[About this task]:
Could you reproduce the lines below from the one with "You are a GUI" through the one with "This screenshot has width=1568, height=586."? Keep both ends and add nothing.

[Data listing]:
::::::

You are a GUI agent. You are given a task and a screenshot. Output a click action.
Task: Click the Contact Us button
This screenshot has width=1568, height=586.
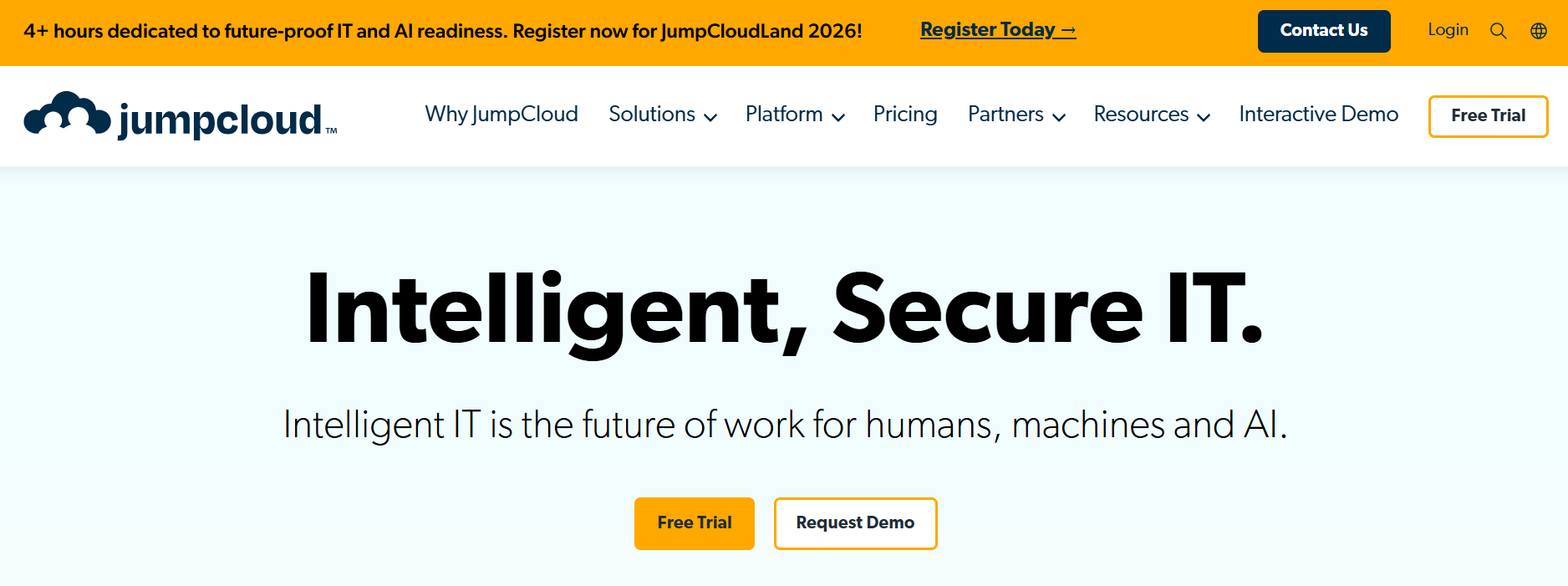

::::::

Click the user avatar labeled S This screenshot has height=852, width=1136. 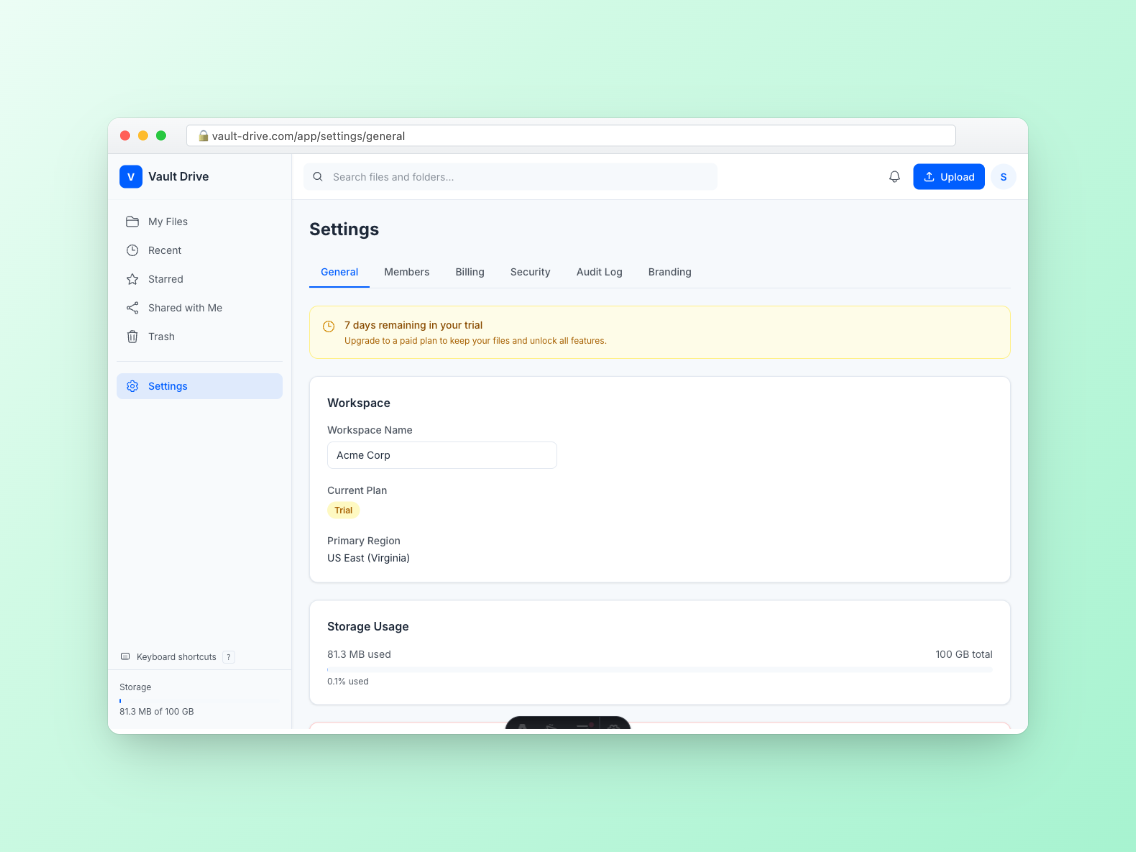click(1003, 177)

::::::

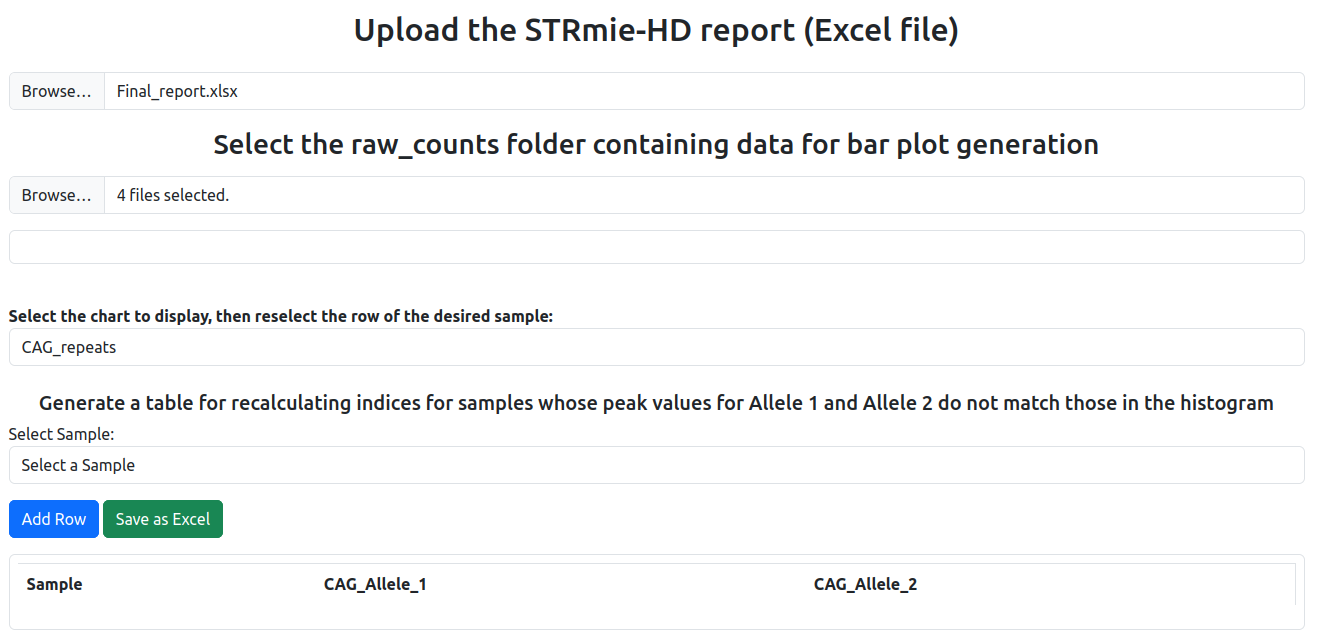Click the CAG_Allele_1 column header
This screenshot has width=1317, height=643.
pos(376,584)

::::::

[Answer]:
You are a GUI agent. You are given a task and a screenshot. Output a click action.
Task: Click the Contact Us button
This screenshot has width=1568, height=586.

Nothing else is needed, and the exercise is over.